Sin dudas, el castigo recibido por las culpas no alcanza para recibir esta consolación; con el castigo, el corazón de una persona queda maltrecho, herido, incapaz de recibir una consolación.
Hace falta crear un camino para que esa consolación pueda recibirse, allanando, elevando, abajando, enderezando y alisando; es decir sanando y poniendo en orden todos los elementos que pueden construir ese camino. Por esto la voz grita fuerte al corazón de Jerusalén. El desierto, en ese momento, es el corazón de cada uno que forma el pueblo, lleno de fragilidad y desesperanza.
La consolación es la venida del Señor, éste es el punto central de esta profecía de Isaías.
Él viene como un pastor que abraza y lleva sobre su pecho a las ovejas.
Lecturas
Is 40,1-5.9-11
Sal 84
2Pe 3,8-14
Mc 1,1-8

El abrazo y la ternura de Dios que viene con poder sobre toda estructura de poder, sobre todo dolor, sobre toda desesperanza, sobre toda fragilidad, es la fuente de consolación de su pueblo.
Para abrazar y para derramar su ternura necesita brazos y pecho, necesita hacerse visible a nuestra humanidad, necesita encarnarse.

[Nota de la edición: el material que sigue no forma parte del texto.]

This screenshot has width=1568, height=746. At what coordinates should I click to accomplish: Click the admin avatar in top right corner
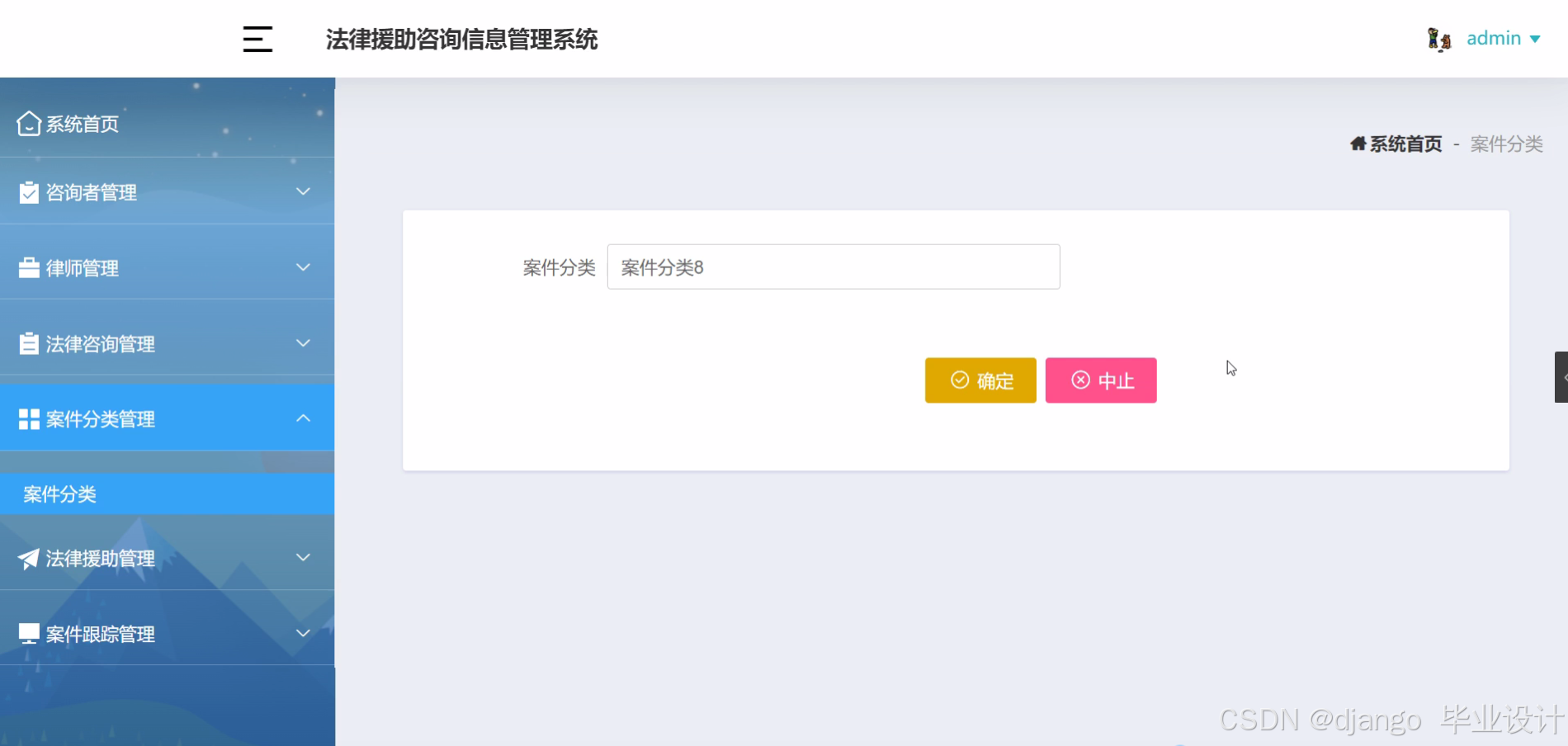pyautogui.click(x=1438, y=38)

Los evangelios identifican esta voz que grita, con Juan el Bautista, quien tiene la misión de preparar el camino del Señor y esto es evidente aún por su nombre: las dos palabras, consolación y Juan, tienen la misma raíz en hebreo; de la misma manera, el pastor que cuida, que abraza y que nos envuelve de ternura debemos identificarlo con el Señor Jesús. Él realmente ha venido y se ha quedado con nosotros hasta el fin de los tiempos. Él es la fuente de nuestro consuelo y alegría. Él es el abrazo del Padre que revela quienes somos para Él. Podemos ver la situación de nuestra vida como castigo, pero no olvidemos que estamos llamados a una esperanza superior a la que cualquier situación nos podría prometer.